- Your objective -
Find each line in the data below that contains the word "should", and copy those lines out in full.
::::::::::
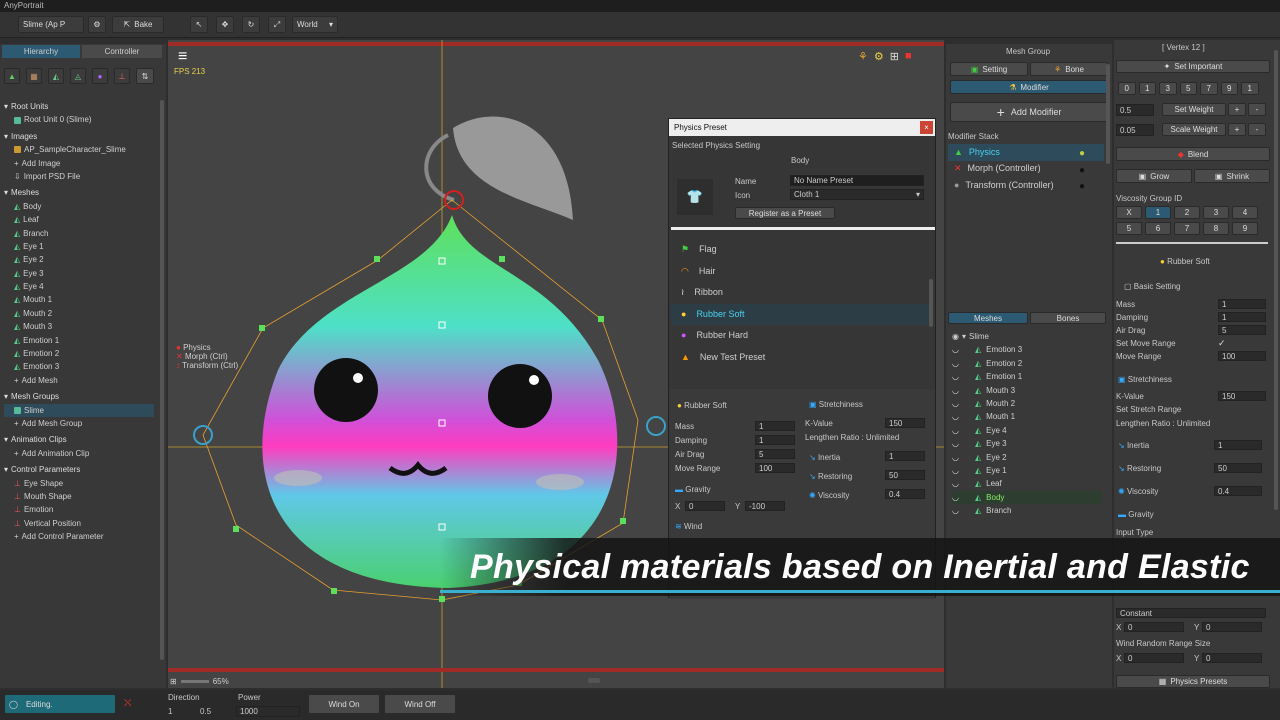  What do you see at coordinates (1027, 336) in the screenshot?
I see `tree-root: ◉ ▾ Slime` at bounding box center [1027, 336].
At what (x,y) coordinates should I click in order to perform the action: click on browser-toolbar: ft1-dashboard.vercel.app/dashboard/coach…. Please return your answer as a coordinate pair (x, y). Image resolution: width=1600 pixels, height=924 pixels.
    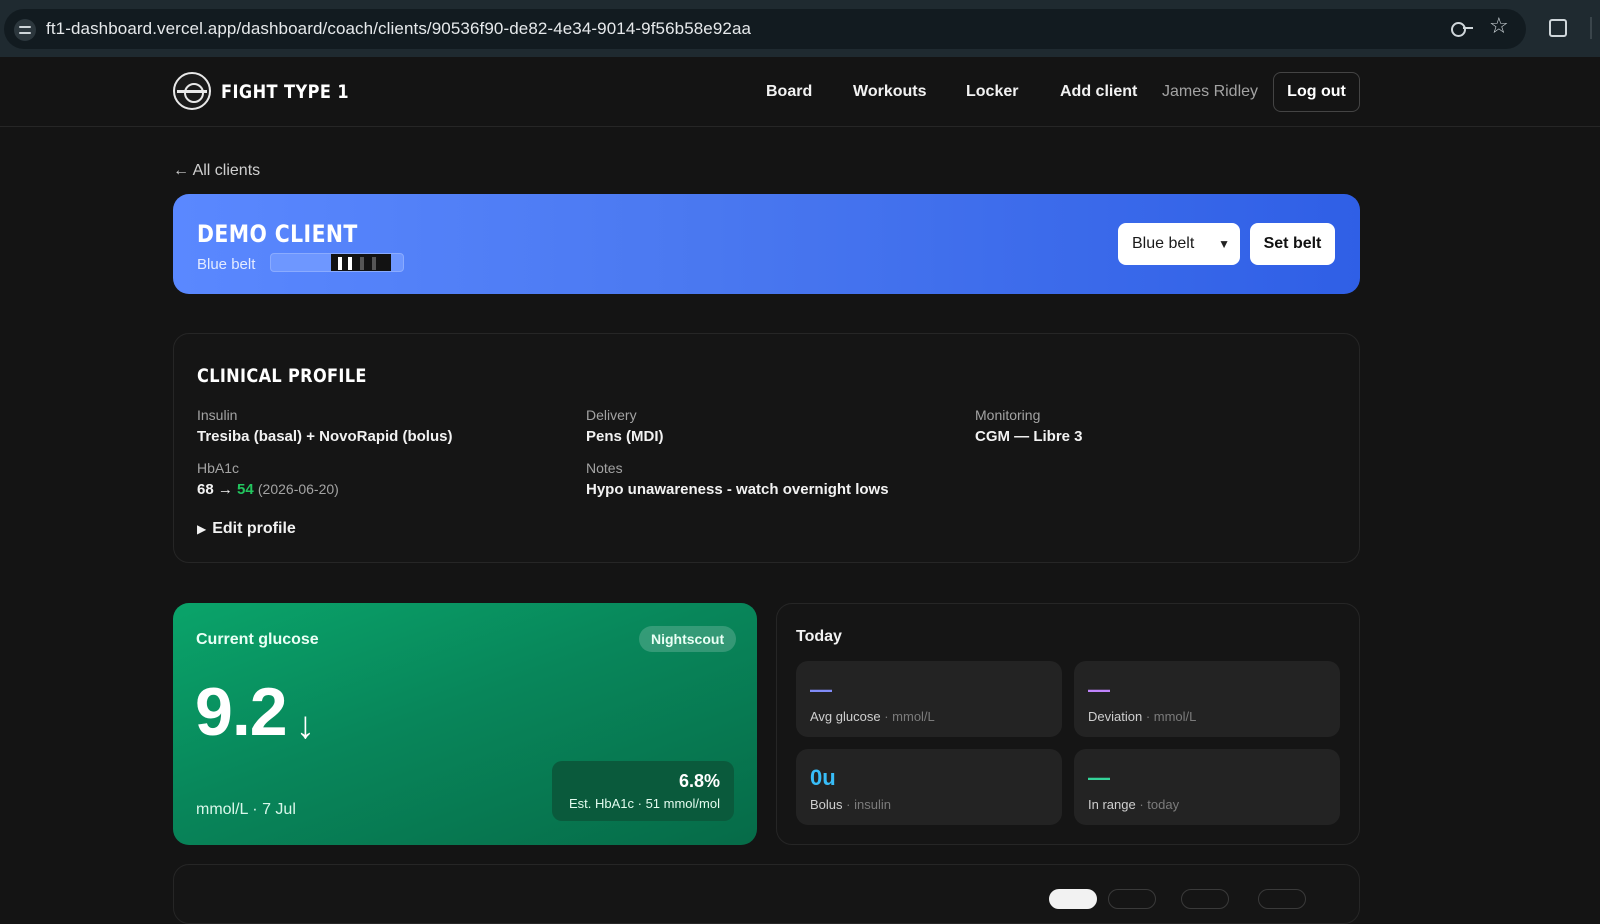
    Looking at the image, I should click on (800, 28).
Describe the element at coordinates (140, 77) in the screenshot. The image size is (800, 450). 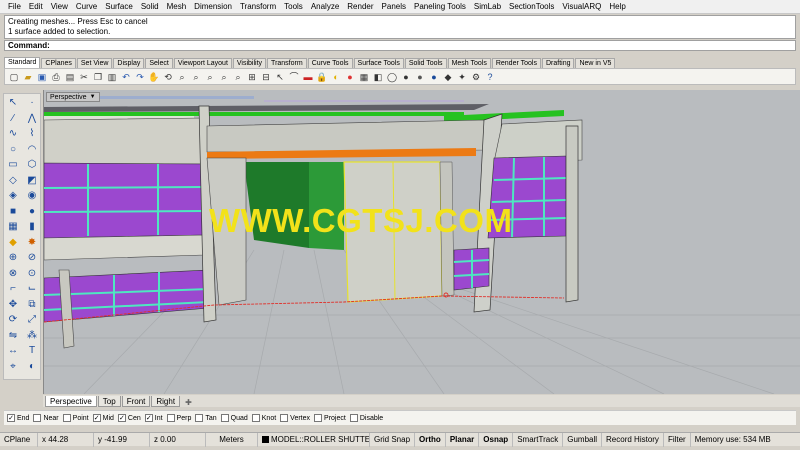
I see `redo-icon: ↷` at that location.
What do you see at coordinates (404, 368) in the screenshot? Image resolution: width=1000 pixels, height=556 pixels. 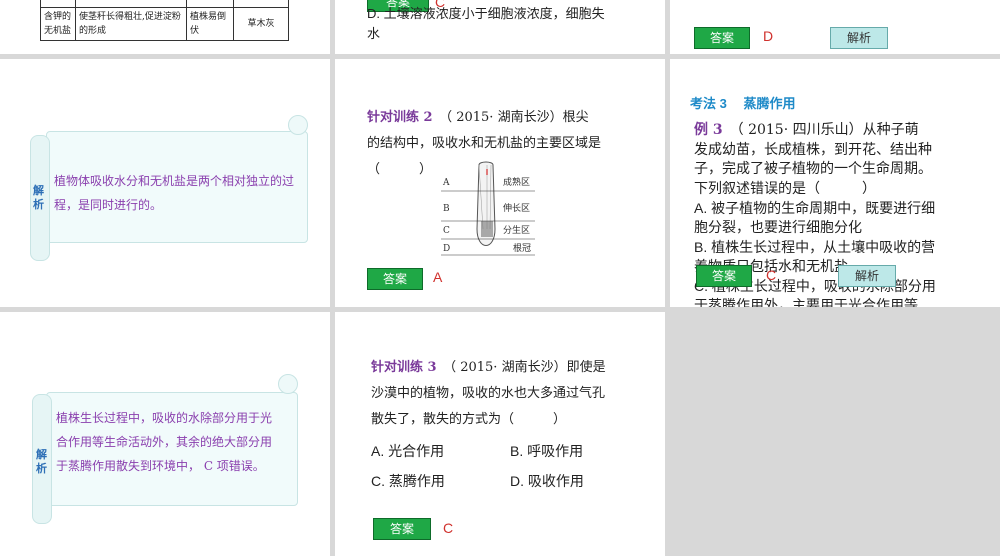 I see `question-heading: 针对训练 3` at bounding box center [404, 368].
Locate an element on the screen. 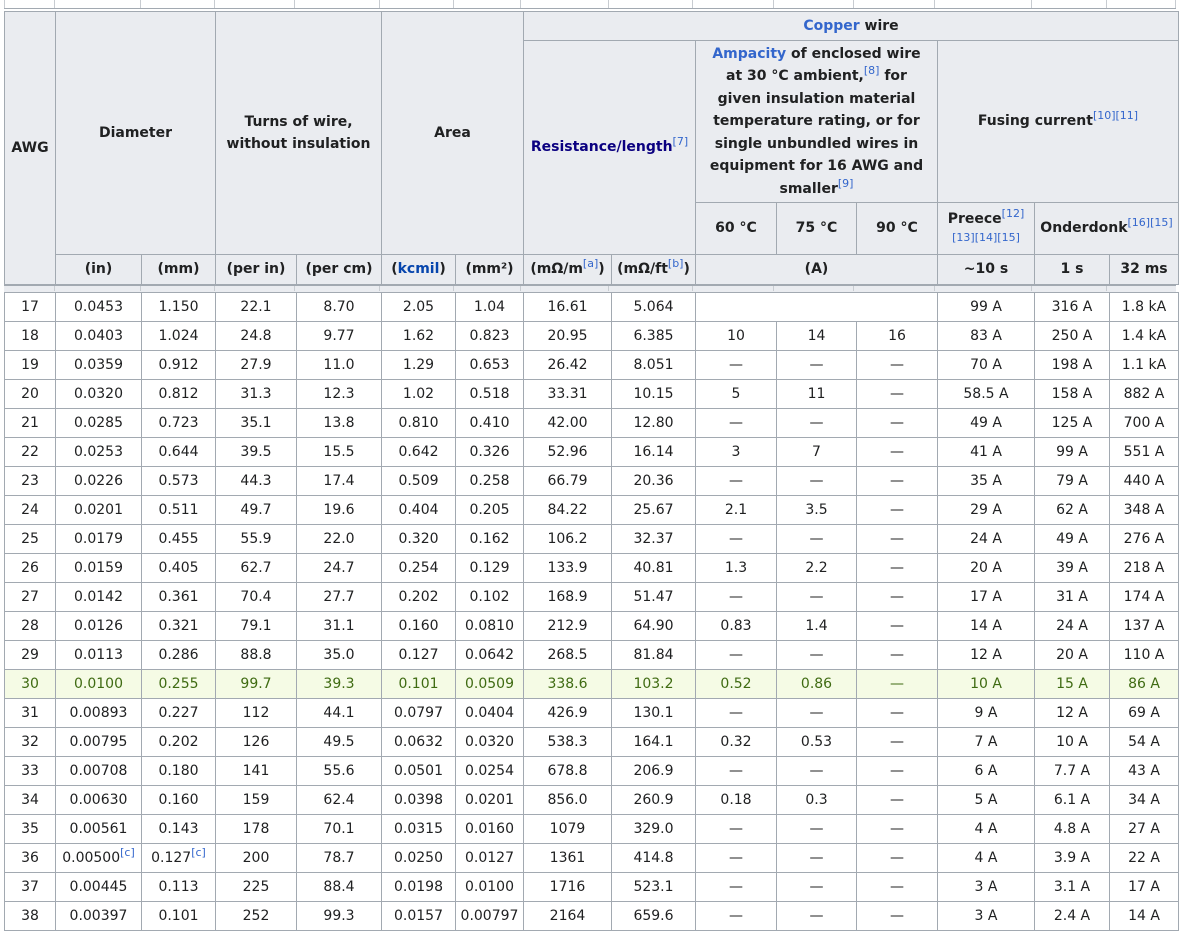 The height and width of the screenshot is (931, 1188). cell-awg: 28 is located at coordinates (30, 626).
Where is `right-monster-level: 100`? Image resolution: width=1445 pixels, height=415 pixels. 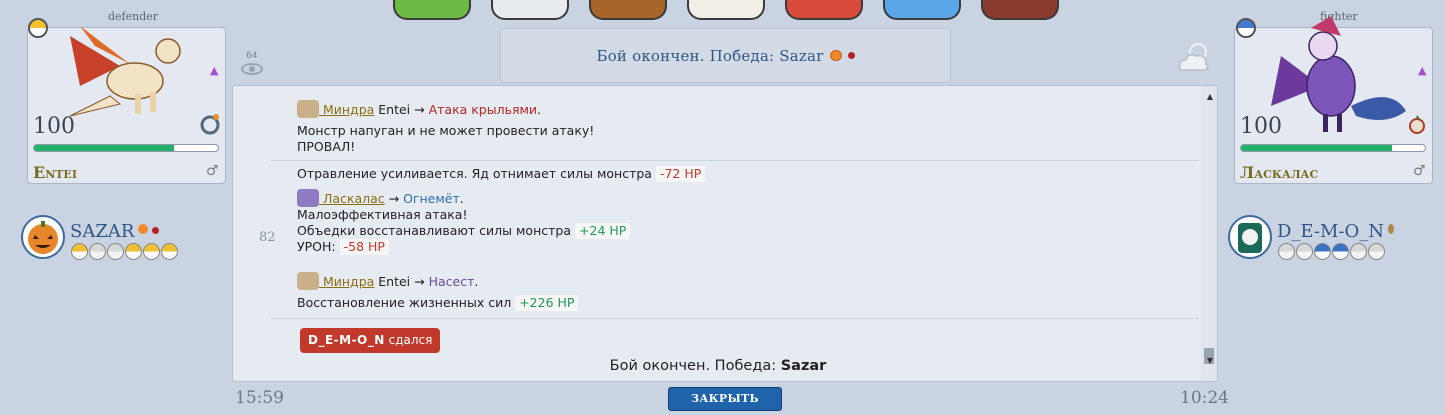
::::::::::
- Result of this task -
At what (x,y) coordinates should I click in order to perform the action: click on browser-toolbar: ft1-dashboard.vercel.app/dashboard/coach…. Please return your answer as a coordinate pair (x, y). Image resolution: width=1600 pixels, height=924 pixels.
    Looking at the image, I should click on (800, 28).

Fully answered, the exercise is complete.